━━━ Exercise data

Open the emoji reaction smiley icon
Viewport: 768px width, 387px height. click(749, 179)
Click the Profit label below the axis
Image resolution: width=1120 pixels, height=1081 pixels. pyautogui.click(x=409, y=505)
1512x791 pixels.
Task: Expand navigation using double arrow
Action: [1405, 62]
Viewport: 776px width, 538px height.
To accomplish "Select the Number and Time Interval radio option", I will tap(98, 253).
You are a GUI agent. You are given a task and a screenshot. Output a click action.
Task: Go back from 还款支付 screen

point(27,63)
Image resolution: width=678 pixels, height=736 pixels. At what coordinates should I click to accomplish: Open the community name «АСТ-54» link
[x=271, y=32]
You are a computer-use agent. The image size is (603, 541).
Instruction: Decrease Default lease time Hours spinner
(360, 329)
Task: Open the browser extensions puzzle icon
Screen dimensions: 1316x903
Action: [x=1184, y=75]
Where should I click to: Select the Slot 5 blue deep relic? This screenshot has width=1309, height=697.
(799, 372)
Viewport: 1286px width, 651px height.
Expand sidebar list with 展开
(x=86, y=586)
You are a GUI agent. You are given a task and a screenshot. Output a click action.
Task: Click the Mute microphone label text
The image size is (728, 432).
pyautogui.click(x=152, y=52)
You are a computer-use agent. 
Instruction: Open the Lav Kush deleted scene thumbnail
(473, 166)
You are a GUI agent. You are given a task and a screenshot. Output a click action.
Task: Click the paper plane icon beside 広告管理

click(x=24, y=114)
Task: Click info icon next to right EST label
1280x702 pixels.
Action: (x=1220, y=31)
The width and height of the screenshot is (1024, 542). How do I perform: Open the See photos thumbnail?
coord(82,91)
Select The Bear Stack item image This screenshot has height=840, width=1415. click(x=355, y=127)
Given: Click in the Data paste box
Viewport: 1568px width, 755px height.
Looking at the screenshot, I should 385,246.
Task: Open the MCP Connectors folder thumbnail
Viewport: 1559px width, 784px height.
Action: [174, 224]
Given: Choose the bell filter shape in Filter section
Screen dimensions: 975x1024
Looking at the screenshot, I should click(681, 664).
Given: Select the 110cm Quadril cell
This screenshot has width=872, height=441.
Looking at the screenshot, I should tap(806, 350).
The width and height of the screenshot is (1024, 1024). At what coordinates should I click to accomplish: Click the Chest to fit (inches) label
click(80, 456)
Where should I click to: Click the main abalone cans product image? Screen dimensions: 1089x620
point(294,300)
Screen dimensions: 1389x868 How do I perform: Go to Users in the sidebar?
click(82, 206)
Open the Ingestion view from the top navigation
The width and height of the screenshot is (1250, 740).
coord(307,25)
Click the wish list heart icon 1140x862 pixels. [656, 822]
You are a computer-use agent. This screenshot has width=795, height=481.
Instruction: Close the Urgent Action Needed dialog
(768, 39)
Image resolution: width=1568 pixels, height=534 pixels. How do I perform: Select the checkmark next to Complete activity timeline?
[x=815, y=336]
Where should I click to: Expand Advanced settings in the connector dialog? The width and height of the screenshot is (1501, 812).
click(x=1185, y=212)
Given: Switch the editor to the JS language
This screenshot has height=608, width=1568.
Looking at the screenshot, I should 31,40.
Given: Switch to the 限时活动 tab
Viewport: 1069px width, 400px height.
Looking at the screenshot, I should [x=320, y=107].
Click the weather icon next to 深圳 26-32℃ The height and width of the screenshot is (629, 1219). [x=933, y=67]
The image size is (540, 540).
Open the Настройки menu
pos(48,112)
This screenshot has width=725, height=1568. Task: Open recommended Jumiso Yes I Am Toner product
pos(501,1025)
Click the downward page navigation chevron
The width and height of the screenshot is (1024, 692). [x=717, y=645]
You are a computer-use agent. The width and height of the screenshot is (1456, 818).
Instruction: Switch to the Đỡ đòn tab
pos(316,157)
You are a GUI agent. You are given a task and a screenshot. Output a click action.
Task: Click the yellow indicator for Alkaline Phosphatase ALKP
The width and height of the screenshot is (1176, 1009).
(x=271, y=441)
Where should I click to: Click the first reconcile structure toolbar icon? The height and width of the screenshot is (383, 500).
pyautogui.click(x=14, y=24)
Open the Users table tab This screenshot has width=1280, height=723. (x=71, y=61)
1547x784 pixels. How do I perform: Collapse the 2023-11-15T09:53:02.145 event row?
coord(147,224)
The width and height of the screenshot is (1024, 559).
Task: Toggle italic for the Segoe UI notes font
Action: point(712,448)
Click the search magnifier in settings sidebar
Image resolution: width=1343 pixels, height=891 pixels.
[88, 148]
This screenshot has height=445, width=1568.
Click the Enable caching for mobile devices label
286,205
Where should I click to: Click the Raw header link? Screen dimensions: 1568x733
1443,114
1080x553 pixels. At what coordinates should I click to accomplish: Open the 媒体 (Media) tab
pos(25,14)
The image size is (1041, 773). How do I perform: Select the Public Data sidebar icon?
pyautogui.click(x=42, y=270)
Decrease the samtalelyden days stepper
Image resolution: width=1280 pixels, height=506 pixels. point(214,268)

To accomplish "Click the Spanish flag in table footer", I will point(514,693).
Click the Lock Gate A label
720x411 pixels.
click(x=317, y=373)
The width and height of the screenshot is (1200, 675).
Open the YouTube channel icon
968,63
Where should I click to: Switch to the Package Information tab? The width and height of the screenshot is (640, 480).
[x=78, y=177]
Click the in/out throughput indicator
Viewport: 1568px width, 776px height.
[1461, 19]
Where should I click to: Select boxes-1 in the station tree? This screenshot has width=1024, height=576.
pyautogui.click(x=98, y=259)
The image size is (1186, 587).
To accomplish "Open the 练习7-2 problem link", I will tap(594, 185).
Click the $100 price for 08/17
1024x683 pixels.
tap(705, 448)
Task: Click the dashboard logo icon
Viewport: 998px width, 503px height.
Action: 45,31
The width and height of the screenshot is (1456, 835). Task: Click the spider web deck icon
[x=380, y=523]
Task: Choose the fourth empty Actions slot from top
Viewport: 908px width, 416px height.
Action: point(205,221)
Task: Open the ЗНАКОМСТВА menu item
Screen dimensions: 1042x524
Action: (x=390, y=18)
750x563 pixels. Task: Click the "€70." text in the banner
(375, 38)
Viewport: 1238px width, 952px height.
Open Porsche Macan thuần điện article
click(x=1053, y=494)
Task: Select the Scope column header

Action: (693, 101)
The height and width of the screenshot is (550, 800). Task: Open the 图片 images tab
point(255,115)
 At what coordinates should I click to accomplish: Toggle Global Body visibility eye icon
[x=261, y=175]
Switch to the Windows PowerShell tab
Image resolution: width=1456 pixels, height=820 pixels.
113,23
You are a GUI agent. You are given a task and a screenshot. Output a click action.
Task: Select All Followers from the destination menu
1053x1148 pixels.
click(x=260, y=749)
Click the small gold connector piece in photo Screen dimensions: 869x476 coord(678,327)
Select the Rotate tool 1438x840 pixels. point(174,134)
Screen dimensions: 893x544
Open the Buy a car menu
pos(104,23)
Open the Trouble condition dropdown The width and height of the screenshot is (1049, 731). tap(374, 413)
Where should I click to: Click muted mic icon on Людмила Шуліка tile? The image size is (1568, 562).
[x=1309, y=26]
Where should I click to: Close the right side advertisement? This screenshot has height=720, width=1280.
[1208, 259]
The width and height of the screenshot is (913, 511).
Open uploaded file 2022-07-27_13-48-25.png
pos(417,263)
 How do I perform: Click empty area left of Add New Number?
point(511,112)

━━━━━━

### Assigned task
A faithful retyping of every entry above is the task.

### Final answer
Open the emoji reaction smiley icon
Viewport: 768px width, 387px height. click(749, 179)
Click the Profit label below the axis
Image resolution: width=1120 pixels, height=1081 pixels. pyautogui.click(x=409, y=505)
1512x791 pixels.
Task: Expand navigation using double arrow
Action: [1405, 62]
Viewport: 776px width, 538px height.
To accomplish "Select the Number and Time Interval radio option", I will tap(98, 253).
You are a GUI agent. You are given a task and a screenshot. Output a click action.
Task: Go back from 还款支付 screen

point(27,63)
Image resolution: width=678 pixels, height=736 pixels. At what coordinates should I click to accomplish: Open the community name «АСТ-54» link
[x=271, y=32]
You are a computer-use agent. The image size is (603, 541).
Instruction: Decrease Default lease time Hours spinner
(360, 329)
Task: Open the browser extensions puzzle icon
Screen dimensions: 1316x903
Action: [x=1184, y=75]
Where should I click to: Select the Slot 5 blue deep relic? This screenshot has width=1309, height=697.
(799, 372)
Viewport: 1286px width, 651px height.
Expand sidebar list with 展开
(x=86, y=586)
You are a GUI agent. You are given a task and a screenshot. Output a click action.
Task: Click the Mute microphone label text
The image size is (728, 432).
pyautogui.click(x=152, y=52)
You are a computer-use agent. 
Instruction: Open the Lav Kush deleted scene thumbnail
(473, 166)
You are a GUI agent. You are given a task and a screenshot. Output a click action.
Task: Click the paper plane icon beside 広告管理

click(x=24, y=114)
Task: Click info icon next to right EST label
1280x702 pixels.
Action: (x=1220, y=31)
The width and height of the screenshot is (1024, 542). How do I perform: Open the See photos thumbnail?
coord(82,91)
Select The Bear Stack item image This screenshot has height=840, width=1415. click(x=355, y=127)
Given: Click in the Data paste box
Viewport: 1568px width, 755px height.
Looking at the screenshot, I should 385,246.
Task: Open the MCP Connectors folder thumbnail
Viewport: 1559px width, 784px height.
Action: [174, 224]
Given: Choose the bell filter shape in Filter section
Screen dimensions: 975x1024
Looking at the screenshot, I should click(681, 664).
Given: Select the 110cm Quadril cell
This screenshot has width=872, height=441.
Looking at the screenshot, I should tap(806, 350).
The width and height of the screenshot is (1024, 1024). At what coordinates should I click to accomplish: Click the Chest to fit (inches) label
click(80, 456)
Where should I click to: Click the main abalone cans product image? Screen dimensions: 1089x620
point(294,300)
Screen dimensions: 1389x868 How do I perform: Go to Users in the sidebar?
click(82, 206)
Open the Ingestion view from the top navigation
The width and height of the screenshot is (1250, 740).
coord(307,25)
Click the wish list heart icon 1140x862 pixels. [656, 822]
You are a computer-use agent. This screenshot has width=795, height=481.
Instruction: Close the Urgent Action Needed dialog
(768, 39)
Image resolution: width=1568 pixels, height=534 pixels. How do I perform: Select the checkmark next to Complete activity timeline?
[x=815, y=336]
Where should I click to: Expand Advanced settings in the connector dialog? The width and height of the screenshot is (1501, 812).
click(x=1185, y=212)
Given: Switch the editor to the JS language
This screenshot has height=608, width=1568.
Looking at the screenshot, I should 31,40.
Given: Switch to the 限时活动 tab
Viewport: 1069px width, 400px height.
Looking at the screenshot, I should [x=320, y=107].
Click the weather icon next to 深圳 26-32℃ The height and width of the screenshot is (629, 1219). [x=933, y=67]
The image size is (540, 540).
Open the Настройки menu
pos(48,112)
This screenshot has width=725, height=1568. Task: Open recommended Jumiso Yes I Am Toner product
pos(501,1025)
Click the downward page navigation chevron
The width and height of the screenshot is (1024, 692). [x=717, y=645]
You are a computer-use agent. The width and height of the screenshot is (1456, 818).
Instruction: Switch to the Đỡ đòn tab
pos(316,157)
You are a GUI agent. You are given a task and a screenshot. Output a click action.
Task: Click the yellow indicator for Alkaline Phosphatase ALKP
The width and height of the screenshot is (1176, 1009).
(x=271, y=441)
Where should I click to: Click the first reconcile structure toolbar icon? The height and width of the screenshot is (383, 500).
pyautogui.click(x=14, y=24)
Open the Users table tab This screenshot has width=1280, height=723. (x=71, y=61)
1547x784 pixels. How do I perform: Collapse the 2023-11-15T09:53:02.145 event row?
coord(147,224)
The width and height of the screenshot is (1024, 559).
Task: Toggle italic for the Segoe UI notes font
Action: point(712,448)
Click the search magnifier in settings sidebar
Image resolution: width=1343 pixels, height=891 pixels.
[88, 148]
This screenshot has height=445, width=1568.
Click the Enable caching for mobile devices label
286,205
Where should I click to: Click the Raw header link? Screen dimensions: 1568x733
1443,114
1080x553 pixels. At what coordinates should I click to accomplish: Open the 媒体 (Media) tab
pos(25,14)
The image size is (1041, 773). How do I perform: Select the Public Data sidebar icon?
pyautogui.click(x=42, y=270)
Decrease the samtalelyden days stepper
Image resolution: width=1280 pixels, height=506 pixels. point(214,268)

To accomplish "Click the Spanish flag in table footer", I will point(514,693).
Click the Lock Gate A label
720x411 pixels.
click(x=317, y=373)
The width and height of the screenshot is (1200, 675).
Open the YouTube channel icon
968,63
Where should I click to: Switch to the Package Information tab? The width and height of the screenshot is (640, 480).
[x=78, y=177]
Click the in/out throughput indicator
Viewport: 1568px width, 776px height.
[1461, 19]
Where should I click to: Select boxes-1 in the station tree? This screenshot has width=1024, height=576.
pyautogui.click(x=98, y=259)
The image size is (1186, 587).
To accomplish "Open the 练习7-2 problem link", I will tap(594, 185).
Click the $100 price for 08/17
1024x683 pixels.
tap(705, 448)
Task: Click the dashboard logo icon
Viewport: 998px width, 503px height.
Action: 45,31
The width and height of the screenshot is (1456, 835). Task: Click the spider web deck icon
[x=380, y=523]
Task: Choose the fourth empty Actions slot from top
Viewport: 908px width, 416px height.
Action: point(205,221)
Task: Open the ЗНАКОМСТВА menu item
Screen dimensions: 1042x524
Action: (x=390, y=18)
750x563 pixels. Task: Click the "€70." text in the banner
(375, 38)
Viewport: 1238px width, 952px height.
Open Porsche Macan thuần điện article
click(x=1053, y=494)
Task: Select the Scope column header

Action: (693, 101)
The height and width of the screenshot is (550, 800). Task: Open the 图片 images tab
point(255,115)
 At what coordinates should I click to accomplish: Toggle Global Body visibility eye icon
[x=261, y=175]
Switch to the Windows PowerShell tab
Image resolution: width=1456 pixels, height=820 pixels.
113,23
You are a GUI agent. You are given a task and a screenshot. Output a click action.
Task: Select All Followers from the destination menu
1053x1148 pixels.
click(x=260, y=749)
Click the small gold connector piece in photo Screen dimensions: 869x476 coord(678,327)
Select the Rotate tool 1438x840 pixels. point(174,134)
Screen dimensions: 893x544
Open the Buy a car menu
pos(104,23)
Open the Trouble condition dropdown The width and height of the screenshot is (1049, 731). tap(374, 413)
Where should I click to: Click muted mic icon on Людмила Шуліка tile? The image size is (1568, 562).
[x=1309, y=26]
Where should I click to: Close the right side advertisement? This screenshot has height=720, width=1280.
[1208, 259]
The width and height of the screenshot is (913, 511).
Open uploaded file 2022-07-27_13-48-25.png
pos(417,263)
 How do I perform: Click empty area left of Add New Number?
point(511,112)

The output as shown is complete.